2. Sobremesa de reencuentros y ¿futuribles?

El regreso de Schuster al Bernabéu, el primer partido de Isco contra el equipo de su alma y unos minutos de Jesé contra el que dentro de unos meses puede ser su nuevo equipo. Muchos alicientes en un partido pero el resultado el de casi siempre: derrota.


­Un Madrid-Málaga siempre da para mucho, tanto en el terreno de juego como entre bambalinas. Sobre todo en los últimos años con Manuel Pellegrini, ex del Madrid en el banquillo malaguista y con Mourinho, que en su día menospreció al conjunto de Martiricos con una salida de pata de banco de la que luego rectificó, todo hay que decirlo. Ahora otro exmadridista entrena al Málaga, Bernd Schuster, más simpático que el «Ingeniero», también hay que decirlo, y al que le gusta un «kilombo» a la hora de hablar del Madrid casi tanto como jugar al golf. Además, esa relación Madrid-Málaga, Málaga-Madrid tiene hoy otra arista más, la de Isco Alarcón, que ayer jugó sus primer partido contra el Málaga. Se fue ovacionado, pero no por su público, sino por el millar de malaguistas que invadieron el coliseo blanco. Ver para creer pero es lo que tiene, al final, quien más cariño te da siempre es la familia, y el malaguismo es eso para el de Benalmádena, su verdadera familia.
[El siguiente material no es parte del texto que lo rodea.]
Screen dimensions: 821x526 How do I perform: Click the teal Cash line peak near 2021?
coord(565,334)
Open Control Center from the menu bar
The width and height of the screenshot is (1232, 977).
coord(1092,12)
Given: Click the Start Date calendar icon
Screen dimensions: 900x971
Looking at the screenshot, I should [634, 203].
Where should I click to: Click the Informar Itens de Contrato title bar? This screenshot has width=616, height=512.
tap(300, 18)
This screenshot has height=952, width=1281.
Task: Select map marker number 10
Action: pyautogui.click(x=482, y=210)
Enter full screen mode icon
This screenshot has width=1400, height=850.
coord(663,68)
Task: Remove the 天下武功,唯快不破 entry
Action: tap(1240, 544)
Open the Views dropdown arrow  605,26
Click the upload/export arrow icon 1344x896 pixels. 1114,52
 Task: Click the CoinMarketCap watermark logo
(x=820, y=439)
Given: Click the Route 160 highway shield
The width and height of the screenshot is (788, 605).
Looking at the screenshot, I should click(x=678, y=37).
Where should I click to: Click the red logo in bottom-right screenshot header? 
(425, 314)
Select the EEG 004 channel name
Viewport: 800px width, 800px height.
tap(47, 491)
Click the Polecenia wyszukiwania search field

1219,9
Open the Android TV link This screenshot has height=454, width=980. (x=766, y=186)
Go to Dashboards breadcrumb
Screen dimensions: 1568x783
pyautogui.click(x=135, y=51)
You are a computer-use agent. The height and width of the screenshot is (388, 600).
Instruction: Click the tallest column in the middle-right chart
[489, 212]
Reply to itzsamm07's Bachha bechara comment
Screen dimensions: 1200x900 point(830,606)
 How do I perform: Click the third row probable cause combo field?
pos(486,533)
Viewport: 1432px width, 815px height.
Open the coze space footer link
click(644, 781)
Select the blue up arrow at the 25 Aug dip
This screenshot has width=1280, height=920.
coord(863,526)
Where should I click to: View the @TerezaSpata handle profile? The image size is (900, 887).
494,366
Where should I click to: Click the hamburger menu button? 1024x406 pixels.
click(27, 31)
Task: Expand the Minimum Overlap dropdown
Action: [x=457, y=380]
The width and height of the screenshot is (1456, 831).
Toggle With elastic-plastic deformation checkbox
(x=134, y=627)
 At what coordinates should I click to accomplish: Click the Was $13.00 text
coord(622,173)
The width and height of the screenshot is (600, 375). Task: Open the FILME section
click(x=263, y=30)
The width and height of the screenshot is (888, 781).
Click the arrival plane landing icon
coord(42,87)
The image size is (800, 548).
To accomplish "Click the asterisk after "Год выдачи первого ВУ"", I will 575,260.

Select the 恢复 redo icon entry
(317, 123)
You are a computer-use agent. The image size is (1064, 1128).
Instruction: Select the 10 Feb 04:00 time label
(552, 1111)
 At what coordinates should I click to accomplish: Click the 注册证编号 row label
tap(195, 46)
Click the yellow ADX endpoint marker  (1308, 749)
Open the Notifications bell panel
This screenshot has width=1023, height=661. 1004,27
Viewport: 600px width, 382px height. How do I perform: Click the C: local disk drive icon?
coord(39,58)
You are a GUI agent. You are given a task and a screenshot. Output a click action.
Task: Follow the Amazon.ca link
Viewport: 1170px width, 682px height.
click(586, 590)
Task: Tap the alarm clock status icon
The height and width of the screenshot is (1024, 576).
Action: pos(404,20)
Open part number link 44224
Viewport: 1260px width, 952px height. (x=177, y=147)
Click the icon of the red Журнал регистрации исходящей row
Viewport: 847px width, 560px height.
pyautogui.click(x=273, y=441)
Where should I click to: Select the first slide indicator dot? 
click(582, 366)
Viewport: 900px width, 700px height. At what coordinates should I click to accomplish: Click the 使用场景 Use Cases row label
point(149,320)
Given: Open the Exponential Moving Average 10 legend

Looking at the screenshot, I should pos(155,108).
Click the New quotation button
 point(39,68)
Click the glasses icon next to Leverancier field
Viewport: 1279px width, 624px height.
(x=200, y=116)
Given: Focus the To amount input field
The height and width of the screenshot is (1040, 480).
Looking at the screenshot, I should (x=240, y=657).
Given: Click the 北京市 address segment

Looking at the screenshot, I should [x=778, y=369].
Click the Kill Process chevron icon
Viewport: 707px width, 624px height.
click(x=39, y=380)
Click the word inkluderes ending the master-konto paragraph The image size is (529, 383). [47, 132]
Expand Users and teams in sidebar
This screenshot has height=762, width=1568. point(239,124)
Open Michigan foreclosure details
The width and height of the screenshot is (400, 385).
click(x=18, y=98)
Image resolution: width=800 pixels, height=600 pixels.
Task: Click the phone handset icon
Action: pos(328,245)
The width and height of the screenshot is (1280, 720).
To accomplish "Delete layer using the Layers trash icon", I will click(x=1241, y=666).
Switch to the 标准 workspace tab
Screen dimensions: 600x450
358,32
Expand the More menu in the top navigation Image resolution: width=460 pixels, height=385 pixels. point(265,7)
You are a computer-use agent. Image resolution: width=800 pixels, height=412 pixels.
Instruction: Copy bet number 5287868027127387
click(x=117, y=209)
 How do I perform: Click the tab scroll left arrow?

Por otro lado, la venta de Isco dejó abierta la posibilidad de una cesión de un madridista al Málaga. Esa cesión tenía en verano y tiene ahora para enero nombre y apellido, el de Jesé Rodríguez. El canario disputó unos minutos contra el que puede ser su nuevo equipo si Ancelotti no cuenta con él de manera consecutiva. El Málaga le sigue esperando.

3. La calma tensa en la que vive el Málaga CF

El Málaga CF ha vivido un proceso de cambio brutal en dos años para intentar ajustarse a su nueva realidad económica, pero aún conserva jugadores de prestigio con ofertas importantes a los que va a ser difícil retener... y el mercado invernal acecha.


­No es por meter cizaña ni por alertar al personal, pero cada día que pasa y se acerca la apertura del mercado invernal más nervioso me pongo. Creo que no es para menos viendo como grandes equipos europeos tantean a los mejores jugadores de la plantilla malaguista, que por suerte aún tiene varios. Caballero, que su actuación ayer hizo que se revalorizase aún más, tiene cantos de sirena del City de Pellegrini; Portillo, emblema de la casa tras la marcha de Isco también se lo rifan en la Premier; Santa Cruz, con calidad y mucho nombre aún lo tiene el Barça en una lista de posibles delanteros a fichar en enero...

Y es que, viendo lo que pasó la temporada pasada con Monreal, me echo a temblar. El jeque ha pasado de poner pasta a mansalva a tratar de que el negocio no le cueste un pavo, y eso pasa por vender a sus mejores activos.